Ciò che Medea ha ricevuto più importante di qualsiasi cosa è la civiltà. Tuttavia la donna conosce solo la legge dell’Eros, è impossibile sopprimere un istinto naturale, altrimenti si snatura l’anima. La bipolarità di Medea sta proprio in questo. Dopo aver assistito al colloquio fra Giasone e suo padre circa la prova che avrebbe dovuto superare l’eroe, la donna barbara è inconsapevole della tremenda passione che la dividerà in due. Medea è divisa dal conflitto lacerante fra l’amore filiale, che la legano alla famiglia e alla sua terra, e l’amore per l’eroe greco:

Perché tanta angoscia mi opprime?

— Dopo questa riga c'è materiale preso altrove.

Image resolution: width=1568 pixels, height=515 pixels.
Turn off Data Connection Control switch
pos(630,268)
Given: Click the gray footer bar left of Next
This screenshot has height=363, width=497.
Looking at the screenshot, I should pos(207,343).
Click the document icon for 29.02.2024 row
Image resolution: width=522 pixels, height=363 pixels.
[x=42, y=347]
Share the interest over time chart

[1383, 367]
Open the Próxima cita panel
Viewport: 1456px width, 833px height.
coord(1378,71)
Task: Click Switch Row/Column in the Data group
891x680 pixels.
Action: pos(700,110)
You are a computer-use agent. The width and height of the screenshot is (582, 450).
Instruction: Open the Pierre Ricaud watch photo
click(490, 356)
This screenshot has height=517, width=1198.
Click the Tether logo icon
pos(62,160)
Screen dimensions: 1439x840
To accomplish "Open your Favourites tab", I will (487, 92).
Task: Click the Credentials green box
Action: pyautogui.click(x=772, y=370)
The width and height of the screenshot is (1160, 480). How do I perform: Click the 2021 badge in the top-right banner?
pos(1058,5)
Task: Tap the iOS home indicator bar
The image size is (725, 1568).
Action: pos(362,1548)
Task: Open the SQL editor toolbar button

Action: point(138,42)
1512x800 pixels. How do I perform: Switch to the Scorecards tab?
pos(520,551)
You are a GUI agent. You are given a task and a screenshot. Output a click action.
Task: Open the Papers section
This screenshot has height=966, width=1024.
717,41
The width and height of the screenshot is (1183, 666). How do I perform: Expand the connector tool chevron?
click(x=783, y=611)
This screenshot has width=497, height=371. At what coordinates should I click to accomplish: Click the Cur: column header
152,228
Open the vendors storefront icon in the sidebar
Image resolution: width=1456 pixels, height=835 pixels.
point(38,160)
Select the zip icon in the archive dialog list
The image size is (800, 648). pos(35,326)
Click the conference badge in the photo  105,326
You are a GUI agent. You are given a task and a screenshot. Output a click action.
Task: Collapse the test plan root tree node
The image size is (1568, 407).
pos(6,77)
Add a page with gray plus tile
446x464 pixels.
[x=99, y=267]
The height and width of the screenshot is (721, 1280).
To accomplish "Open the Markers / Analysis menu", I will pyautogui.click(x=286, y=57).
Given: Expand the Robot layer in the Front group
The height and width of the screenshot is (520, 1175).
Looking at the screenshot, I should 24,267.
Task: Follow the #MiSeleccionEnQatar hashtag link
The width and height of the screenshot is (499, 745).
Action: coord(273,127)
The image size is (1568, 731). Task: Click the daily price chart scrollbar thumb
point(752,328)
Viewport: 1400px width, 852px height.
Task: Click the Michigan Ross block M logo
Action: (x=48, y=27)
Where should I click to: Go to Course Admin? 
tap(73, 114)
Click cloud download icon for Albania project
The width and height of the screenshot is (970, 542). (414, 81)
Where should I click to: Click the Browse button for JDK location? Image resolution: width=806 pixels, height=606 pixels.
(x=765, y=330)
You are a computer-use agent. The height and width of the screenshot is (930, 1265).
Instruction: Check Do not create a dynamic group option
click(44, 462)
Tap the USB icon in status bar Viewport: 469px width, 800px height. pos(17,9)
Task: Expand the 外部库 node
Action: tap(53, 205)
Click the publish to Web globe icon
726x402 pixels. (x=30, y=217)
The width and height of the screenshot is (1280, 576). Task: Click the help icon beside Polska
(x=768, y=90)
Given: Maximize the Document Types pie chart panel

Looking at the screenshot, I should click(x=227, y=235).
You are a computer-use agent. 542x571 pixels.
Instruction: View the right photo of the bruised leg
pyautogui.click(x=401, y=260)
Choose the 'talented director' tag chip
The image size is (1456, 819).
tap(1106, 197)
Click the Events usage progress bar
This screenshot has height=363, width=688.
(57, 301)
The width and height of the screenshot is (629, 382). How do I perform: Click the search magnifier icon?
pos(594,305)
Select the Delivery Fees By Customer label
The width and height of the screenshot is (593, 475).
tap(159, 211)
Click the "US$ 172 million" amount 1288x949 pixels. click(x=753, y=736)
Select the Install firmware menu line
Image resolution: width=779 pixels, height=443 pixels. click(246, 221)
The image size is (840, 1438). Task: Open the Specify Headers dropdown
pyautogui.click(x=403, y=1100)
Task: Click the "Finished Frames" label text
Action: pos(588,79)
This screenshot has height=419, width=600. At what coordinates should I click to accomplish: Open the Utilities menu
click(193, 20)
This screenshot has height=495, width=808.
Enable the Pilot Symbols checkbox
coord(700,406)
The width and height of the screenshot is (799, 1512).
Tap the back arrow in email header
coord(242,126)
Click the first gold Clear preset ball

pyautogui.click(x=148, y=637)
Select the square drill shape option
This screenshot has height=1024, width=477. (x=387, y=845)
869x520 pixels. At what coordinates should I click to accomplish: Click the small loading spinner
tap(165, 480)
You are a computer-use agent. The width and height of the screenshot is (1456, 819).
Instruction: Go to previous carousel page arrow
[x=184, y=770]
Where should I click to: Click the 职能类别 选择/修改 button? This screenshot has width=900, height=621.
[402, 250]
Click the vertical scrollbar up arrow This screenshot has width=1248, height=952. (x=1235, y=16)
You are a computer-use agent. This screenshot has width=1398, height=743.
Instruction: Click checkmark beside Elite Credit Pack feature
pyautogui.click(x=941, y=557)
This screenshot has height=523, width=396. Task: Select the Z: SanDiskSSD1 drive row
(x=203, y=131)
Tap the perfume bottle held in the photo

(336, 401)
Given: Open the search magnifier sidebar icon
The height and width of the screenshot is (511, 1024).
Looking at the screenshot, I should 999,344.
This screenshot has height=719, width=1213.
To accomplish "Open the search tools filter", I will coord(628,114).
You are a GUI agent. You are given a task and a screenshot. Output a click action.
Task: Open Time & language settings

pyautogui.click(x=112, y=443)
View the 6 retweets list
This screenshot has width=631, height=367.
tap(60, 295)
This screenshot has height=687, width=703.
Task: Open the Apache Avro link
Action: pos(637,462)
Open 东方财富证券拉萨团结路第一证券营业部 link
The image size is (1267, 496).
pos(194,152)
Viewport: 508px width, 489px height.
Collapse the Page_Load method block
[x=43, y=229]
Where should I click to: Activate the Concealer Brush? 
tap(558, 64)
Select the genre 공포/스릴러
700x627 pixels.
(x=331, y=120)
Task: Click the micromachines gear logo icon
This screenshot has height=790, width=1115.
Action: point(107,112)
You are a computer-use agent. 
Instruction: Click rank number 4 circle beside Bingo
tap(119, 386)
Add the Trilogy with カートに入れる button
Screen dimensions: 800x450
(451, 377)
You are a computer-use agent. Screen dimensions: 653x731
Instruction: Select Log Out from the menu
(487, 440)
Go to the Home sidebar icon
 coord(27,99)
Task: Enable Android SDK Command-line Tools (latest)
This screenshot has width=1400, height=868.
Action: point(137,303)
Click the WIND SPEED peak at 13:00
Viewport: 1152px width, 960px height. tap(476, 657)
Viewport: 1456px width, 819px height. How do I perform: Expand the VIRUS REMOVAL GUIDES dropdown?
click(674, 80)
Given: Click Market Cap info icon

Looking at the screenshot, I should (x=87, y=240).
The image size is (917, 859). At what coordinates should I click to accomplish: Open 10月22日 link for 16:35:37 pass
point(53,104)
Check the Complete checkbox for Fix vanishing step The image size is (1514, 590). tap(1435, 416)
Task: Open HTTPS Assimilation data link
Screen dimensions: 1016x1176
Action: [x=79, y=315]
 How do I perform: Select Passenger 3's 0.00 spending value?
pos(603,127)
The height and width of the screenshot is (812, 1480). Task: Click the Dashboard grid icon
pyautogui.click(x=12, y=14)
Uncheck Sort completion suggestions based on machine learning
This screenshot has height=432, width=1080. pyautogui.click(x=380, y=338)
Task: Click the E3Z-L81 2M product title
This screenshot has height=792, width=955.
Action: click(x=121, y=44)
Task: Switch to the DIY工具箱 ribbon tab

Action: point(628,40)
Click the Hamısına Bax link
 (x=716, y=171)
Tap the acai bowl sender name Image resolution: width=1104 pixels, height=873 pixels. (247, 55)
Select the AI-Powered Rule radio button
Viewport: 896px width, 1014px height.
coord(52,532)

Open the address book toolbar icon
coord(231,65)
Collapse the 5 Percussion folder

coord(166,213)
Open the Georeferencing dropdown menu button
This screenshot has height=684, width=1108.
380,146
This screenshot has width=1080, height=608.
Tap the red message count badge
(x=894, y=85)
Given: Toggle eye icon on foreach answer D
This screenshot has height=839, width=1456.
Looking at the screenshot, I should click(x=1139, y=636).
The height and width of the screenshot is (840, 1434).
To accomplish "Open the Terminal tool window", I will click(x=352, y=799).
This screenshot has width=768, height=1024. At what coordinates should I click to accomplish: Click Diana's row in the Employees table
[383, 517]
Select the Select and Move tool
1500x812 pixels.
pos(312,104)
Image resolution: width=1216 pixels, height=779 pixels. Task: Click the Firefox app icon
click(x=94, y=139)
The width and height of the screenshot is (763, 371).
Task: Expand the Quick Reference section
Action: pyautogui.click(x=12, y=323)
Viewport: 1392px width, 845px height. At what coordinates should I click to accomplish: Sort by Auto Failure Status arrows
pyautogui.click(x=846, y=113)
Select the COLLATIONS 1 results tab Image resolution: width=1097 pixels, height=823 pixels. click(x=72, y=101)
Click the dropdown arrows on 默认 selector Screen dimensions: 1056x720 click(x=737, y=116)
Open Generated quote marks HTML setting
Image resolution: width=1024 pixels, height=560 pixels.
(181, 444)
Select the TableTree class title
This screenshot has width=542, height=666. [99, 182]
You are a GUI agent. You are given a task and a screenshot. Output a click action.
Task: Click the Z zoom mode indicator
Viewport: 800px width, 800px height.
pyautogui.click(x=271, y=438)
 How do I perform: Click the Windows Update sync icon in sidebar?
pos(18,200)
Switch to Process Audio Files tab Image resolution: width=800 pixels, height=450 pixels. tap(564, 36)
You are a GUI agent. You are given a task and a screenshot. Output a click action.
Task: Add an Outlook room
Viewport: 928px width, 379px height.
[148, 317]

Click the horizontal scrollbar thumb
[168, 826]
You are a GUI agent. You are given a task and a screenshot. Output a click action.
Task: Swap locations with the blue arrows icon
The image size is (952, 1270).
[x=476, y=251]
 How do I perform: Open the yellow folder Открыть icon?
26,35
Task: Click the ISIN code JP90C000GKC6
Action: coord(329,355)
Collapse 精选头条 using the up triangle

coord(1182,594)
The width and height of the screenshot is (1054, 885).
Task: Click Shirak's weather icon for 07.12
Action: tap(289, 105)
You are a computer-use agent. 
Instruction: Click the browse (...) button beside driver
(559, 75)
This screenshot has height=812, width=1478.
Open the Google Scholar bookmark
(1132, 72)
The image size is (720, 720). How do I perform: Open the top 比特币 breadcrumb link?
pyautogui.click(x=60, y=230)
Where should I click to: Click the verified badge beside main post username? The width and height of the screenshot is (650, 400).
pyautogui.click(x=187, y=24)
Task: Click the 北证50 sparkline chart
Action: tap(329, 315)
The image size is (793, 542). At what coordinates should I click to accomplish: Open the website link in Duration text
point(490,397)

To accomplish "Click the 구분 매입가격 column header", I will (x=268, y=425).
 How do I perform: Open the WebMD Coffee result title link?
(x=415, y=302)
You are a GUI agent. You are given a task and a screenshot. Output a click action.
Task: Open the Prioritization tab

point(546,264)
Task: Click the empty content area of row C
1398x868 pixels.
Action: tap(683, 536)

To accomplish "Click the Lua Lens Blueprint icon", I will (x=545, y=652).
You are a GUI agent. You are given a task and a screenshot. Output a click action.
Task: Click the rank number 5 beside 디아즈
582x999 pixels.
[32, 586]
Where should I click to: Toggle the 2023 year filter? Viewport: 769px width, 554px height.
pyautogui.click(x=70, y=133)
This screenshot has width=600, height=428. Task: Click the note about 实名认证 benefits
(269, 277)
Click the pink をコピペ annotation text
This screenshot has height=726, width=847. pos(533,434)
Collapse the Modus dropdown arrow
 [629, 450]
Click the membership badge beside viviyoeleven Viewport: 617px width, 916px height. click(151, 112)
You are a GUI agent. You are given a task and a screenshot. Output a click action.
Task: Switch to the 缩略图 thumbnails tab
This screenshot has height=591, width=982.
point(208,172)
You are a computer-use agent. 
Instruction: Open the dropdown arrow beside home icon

Quest’uomo è votato alla morte: / che fra gli eroi sia il più grande o solo un inetto, / vada in rovina… Però, vorrei che riuscisse a salvarsi!

III, vv.464-466, Argonautiche

L’innamoramento sarà così forte da condurre la donna barbara quasi al suicidio:

[…] un affanno / la consumava da dentro,le ardeva sotto la pelle / fino ai nervi sottili e all’estremità della nuca

III, vv. 761-763

e poi

Disse, e si mise a cercare lo scrigno in cui stavano chiusi / tutti i suoi filtri, sia quelli benigni sia quelli malefici

 III, vv. 802-803

Ecco un’altra contraddittorietà, la forza salvifica dei suoi rimedi insieme alla loro potenza distruttrice, così come lo scontro tra aidos (pudore) e hìmeros (desiderio amoroso), che si risolverà nella scena in cui il fratello di Medea, Apsirto, colpito da Giasone, le sporcherà il velo e il peplo bianco col suo sangue.

Maria Callas nei panni di Medea

Medea, pur essendo legata alla sua terra, non riesce a salvarsi dai suoi istinti, dalle discordanze dell’anima che hanno luogo nel monologo interiore, uno spazio che la muoverà alla fine al contrasto fra amore materno e il desiderio di vendetta. È l’istinto di donna, di una figura femminile che, in piena coerenza con la sua passione, attua delle scelte terribili che derivano da scelte più grandi. Medea per Giasone ha molto ucciso e molto ha sofferto, non ha mai seguito la legge del “vantaggio”, ha saputo non ostacolare il cuore, pur essendo consapevole dell’atrocità di cui sarebbe stata la causa. Nessuno mai potrebbe biasimare completamente Medea quando uccide i figli per negarli a Giasone, nessuno biasima Medea quando sceglie di tradire la famiglia, o già quando premeditava in cuor suo la salvezza dell’eroe greco.

Medea, nella sua doppiezza, nello scontro tra l’Io e l’altro, in tutte le sfumature possibili delle sue discordanze, è sempre stata la Medea capace di “prendersi cura” e di “macchinare“.